Archaeologists Find Evidence of Flowers Buried in a 12,000-Year-Old Cemetery

Plant impressions found underneath a pair of ancient humans in Israel indicate they were buried ceremonially, atop a bed of flowers

Plant impressions
Plant impressions found underneath a pair of ancient humans (at left) indicate they were buried atop a bed of flowers (as depicted at right). Image via PNAS/Nadel et. al.

Sometime during our species’ ancient history, we began thinking about the bodies of our deceased family members and friends in a different way—as beings with emotional value that deserve ceremony respect, rather than simply as dead carcasses.

Other animals simply leave their dead in place, and our earlier ancestors either did the same or buried them in small, randomly placed pits, left in folded positions. But something changed roughly 15,000 to 11,000 years ago in the Middle East, at least for members of the Natufian culture, one of the world’s first civilizations that didn’t rely on nomadism. During this period, archaeologists have found, people began creating areas that we’d now call cemeteries: clearly delineated sites with multiple burials in which bodies are often carefully laid out at full length, and sometimes decorated with beads or pigments.

But these ancient humans went even further than we’d previously thought in developing ceremonial funeral practice to honor the dead—rituals that closely resemble the same ones people engage in today. In a series of recently excavated graves near Mt. Carmel, Israel, that are dated to 13,700 to 11,700 years ago, a team of archaeologists from the University of Haifa and elsewhere found impressions made by flowers and other plants apparently buried beneath the dead. Their findings, published today in the Proceedings of the National Academy of Sciences, are likely the earliest instance that we’ve found thus far of flowers being used in burials.
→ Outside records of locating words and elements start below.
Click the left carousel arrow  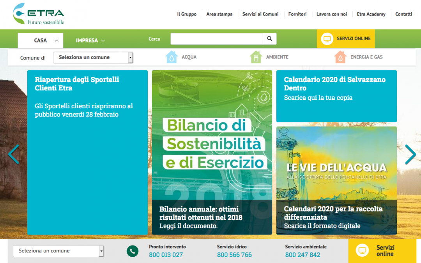point(13,154)
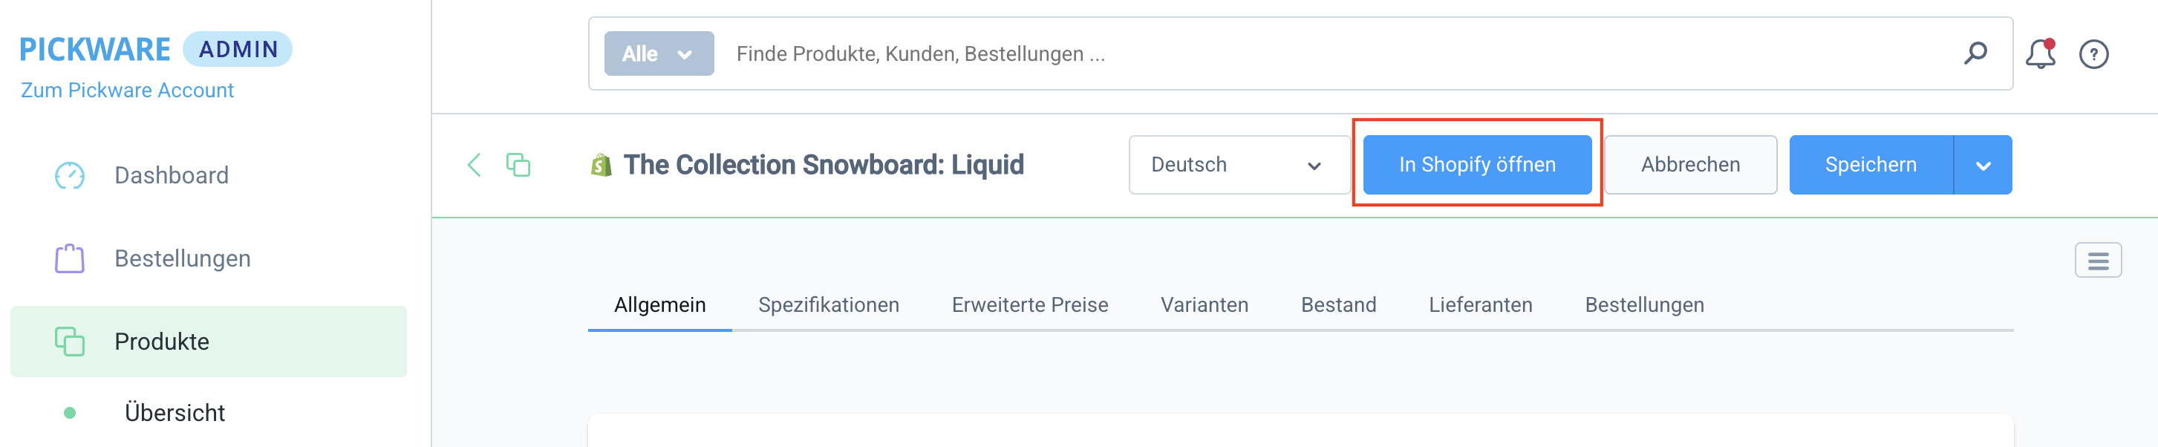Viewport: 2158px width, 447px height.
Task: Switch to the Spezifikationen tab
Action: pyautogui.click(x=828, y=305)
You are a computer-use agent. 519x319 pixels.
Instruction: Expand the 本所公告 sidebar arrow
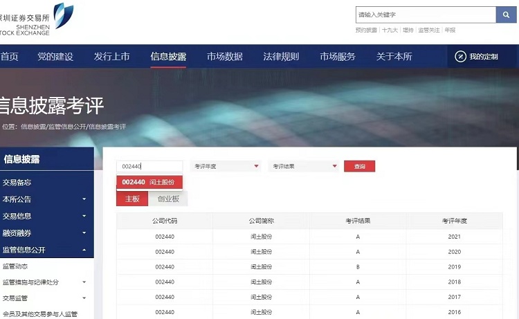pos(84,199)
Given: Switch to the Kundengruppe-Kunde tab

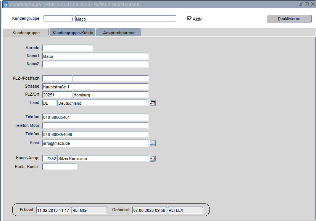Looking at the screenshot, I should [x=73, y=33].
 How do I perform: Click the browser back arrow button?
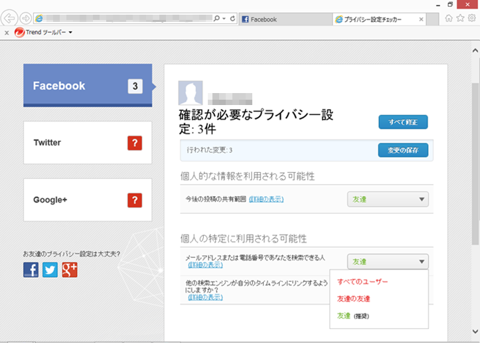[9, 19]
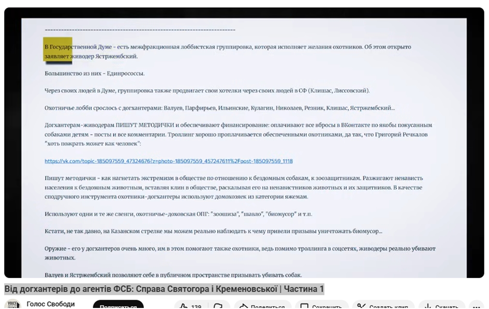489x309 pixels.
Task: Subscribe with the Подписаться button
Action: click(x=118, y=306)
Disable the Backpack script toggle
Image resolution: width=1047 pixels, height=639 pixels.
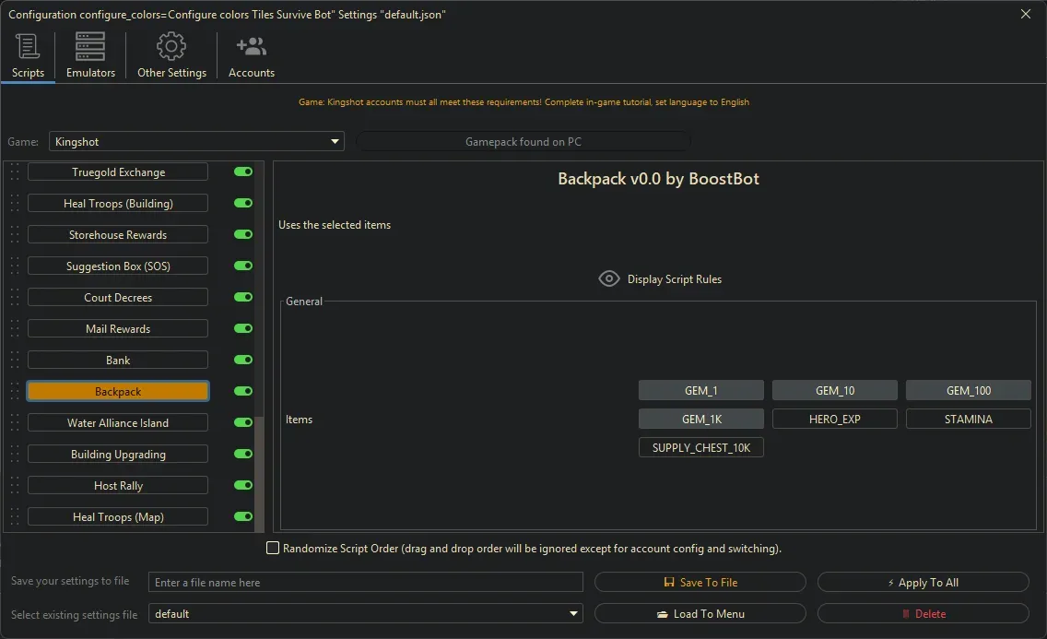click(243, 392)
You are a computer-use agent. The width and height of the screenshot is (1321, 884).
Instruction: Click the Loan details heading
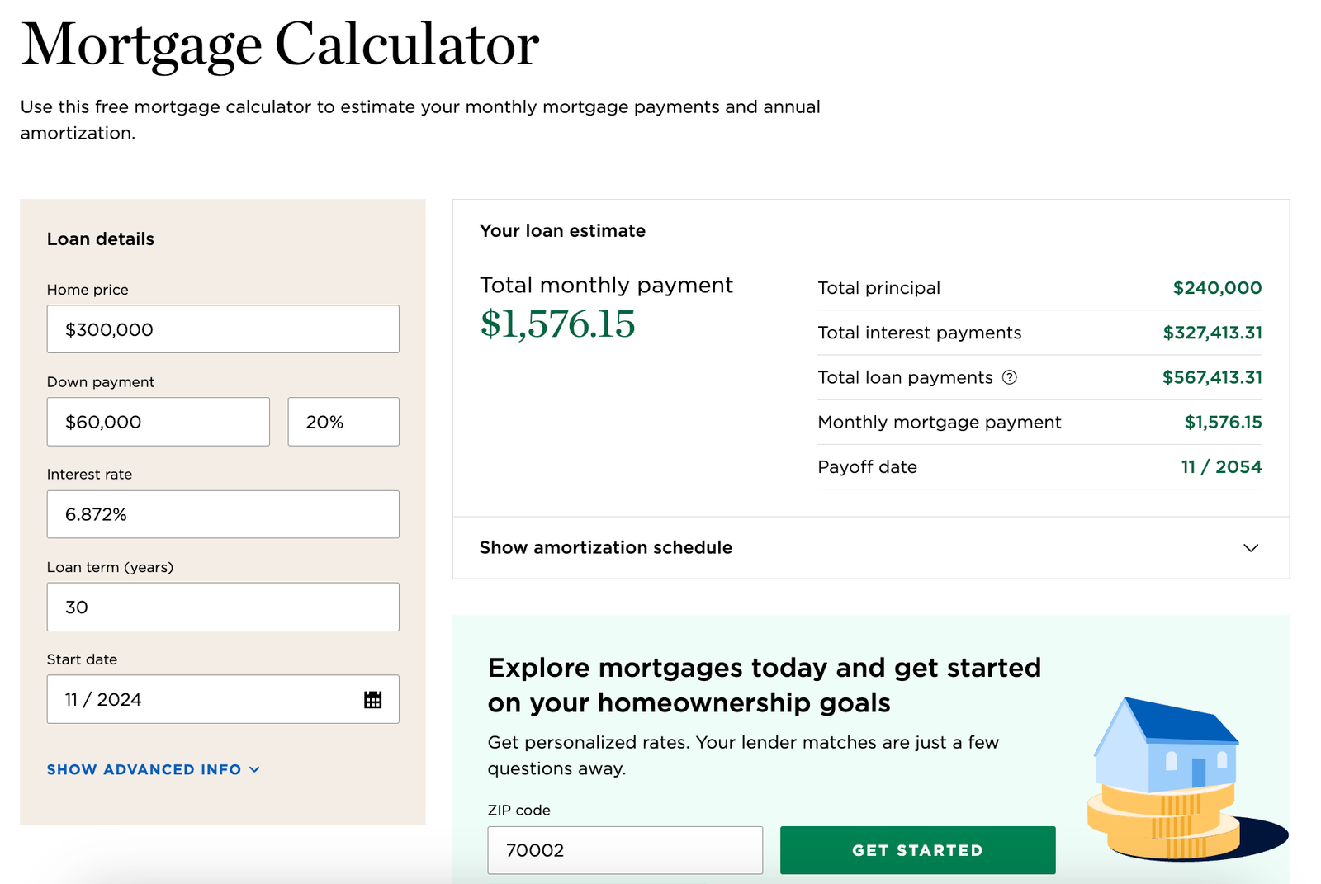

The research group found impressions left by flowers in the sediments of four burial sites that contained 29 bodies in total, a number that includes adults, children and even infants, most of whom were buried individually. Although they didn’t find actual flowers—which would have decomposed long ago and typically have no way of fossilizing—the team found marks and hollows left in the sediment that suggest that flowers and other plants were left in the graves at the time of burial.

Some plant impressions were matched to particular local plants, including the wild sage Salvia judaica.
Some plant impressions were matched to particular local plants, including the wild sage Salvia judaica. Image via PNAS/Nadel et. al.

In some cases, the researchers were even able to identify which particular plant species likely left the impressions and locate the plants growing in the wild nearby. Above, for example, is an impression left by what the researchers believe was Salvia judaica, a wild sage native to the area.

Although evidence of flowers was found in all these graves, one in particular seems to have been absolutely filled with them, a double burial of an adult (roughly 30 years old) and an adolescent (12 to 15 years old) that is between 12,550 and 11,720 years old, based on radiocarbon dating. As depicted at the top of this post, it appears that the pair was buried atop a thick bed of plants, with more than 30 plant impressions lining the bottom of the grave.

Thirteen of these impressions are of plant stems that, based on the size and angle of branching, appear to come from local species such as those in the mint and figwort families. These flower in the spring and then deteriorate, losing their stiffness over the course of the summer. The fact that stem impressions are clearly preserved is evidence that the plants were in their aromatic, flowering spring phase at the time of burial.

The burials also contain thousands of flint, stone and bone artifacts, but there are no impressions from these types of items left on the floor of the graves, suggesting that the plants and flowers were used to create a thick green carpet under the deceased, preventing any hard artifacts from leaving a trace in the sediment. A clue about the nature of these carpets can be found in another grave—its floor shows stem impressions at right angles, as though the plants were woven together in a mat below the body.

The graves seem likely to be the earliest use of flowers and other plants ceremonially in burial. Claims of flowers at Shanidar Cave, an older a Neanderthal grave in what is now Iraq, were based upon microscopic pollen grains found next to the skeletons, but these findings have recently come under scrutiny because of the presence of burrows most likely dug by small rodents called jirds, which have a habit of collecting and storing flowers and seeds.

In modern times, anthropologists have observed that flowers are used in a tremendous range of cultures worldwide to express sympathy, pride, joy and other emotions. These findings suggest that seeing flowers this way is also ubiquitous through time, tying us to those who lived many millennia ago.